[Quoted passage]
******

Wednesday, September 29, 2021

Time For Dems To Burn It All Down

With the House vote on the bipartisan infrastructure bill and the Good Package scheduled for tomorrow, Josh Marshall says that House Democrats should be prepared to kill the bipartisan bill and force the Good Package through.


Back in 2004 and 2005, President Bush tried to partially abolish Social Security. There was huge pressure on Democrats to negotiate, to put up a counter-proposal, to get involved in the process to limit the damage. At the time, Republicans had unified control of the federal government. They could do the thing if they wanted to. Democrats finally settled on the right approach which was: no. No negotiations. No support. No nothing. Democrats couldn’t control the outcome. But they could clarify what was happening. Democrats support Social Security. Republicans want to abolish it.

In the event, Bush’s plan collapsed. Democrats were ready to lose well and that helped them win.

But it’s worth thinking through the alternative scenario. What if Bush had in fact abolished most of Social Security. That would have been a policy disaster for hundreds of millions of Americans. But if the Democrats had been part of it it would have been disastrous for them as a party. The cases are very different but there are some similarities to now. If the upshot of the Biden presidency is that Democrats delivered the votes for Kyrsten Sinema’s infrastructure bill vanity project and got nothing else it will be profoundly self-discrediting for the Democratic party in addition to being a disaster for the climate future and much else. Democrats and the White House need to be ready to kill the infrastructure bill.

It is perverse and bizarre since the Democrats, though tenuously, now have unified control of the government rather than being a beleaguered opposition with no holds on any levers of power. How we’ve gotten to the point that they cannot collectively control the outcome … well, that’s crazy. But that’s where we are. Largely because of Kyrsten Sinema. But look at what we’re talking about here. Is the reward for her betrayal having the party she is betraying passing her infrastructure bill? That’s too crazy to allow to happen. It is a basic element of life for individuals that we must strive to confront with dignity things we cannot control. It shapes who we are. And something similar applies to political coalitions and parties.

Now there are potentially lots of ways to skin this cat. Maybe the House passes the bill but Speaker Pelosi declines to send it to the President until there’s movement on the reconciliation bill. Or the President would hold it for a week himself. As has been the case throughout this maddening year there are just too many factors that aren’t visible to us. Democrats will have to rely on Nancy Pelosi and others make good decisions based on knowledge of details they cannot share. But to the extent we can be clear on goals, to the extent we must shape transitory tactics with a clear understanding of where we want to end up, a final outcome that is an infrastructure bill and nothing else is just not tenable. It leaves too many critical priorities unaddressed – especially climate – and makes a mockery of the whole Democratic coalition.

******

[Objective 1]
List every person named in the post about House Democrats and the infrastructure bill.

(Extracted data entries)

******

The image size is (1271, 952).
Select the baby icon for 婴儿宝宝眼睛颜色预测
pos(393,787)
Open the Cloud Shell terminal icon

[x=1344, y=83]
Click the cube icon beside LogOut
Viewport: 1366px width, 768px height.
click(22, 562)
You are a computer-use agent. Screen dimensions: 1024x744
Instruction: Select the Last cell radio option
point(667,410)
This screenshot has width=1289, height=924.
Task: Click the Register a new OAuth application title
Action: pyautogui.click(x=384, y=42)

******

[Objective 2]
Rewrite the records as a JSON list of strings, one string per line, starting at the line that contains "You are a computer-use" and ending with the last line of the records. Leave out blank lines.

[Final answer 1]
Josh Marshall, President Bush, Kyrsten Sinema, Biden, Nancy Pelosi

[Final answer 2]
[
  "You are a computer-use agent. Screen dimensions: 1024x744",
  "Instruction: Select the Last cell radio option",
  "point(667,410)",
  "This screenshot has width=1289, height=924.",
  "Task: Click the Register a new OAuth application title",
  "Action: pyautogui.click(x=384, y=42)"
]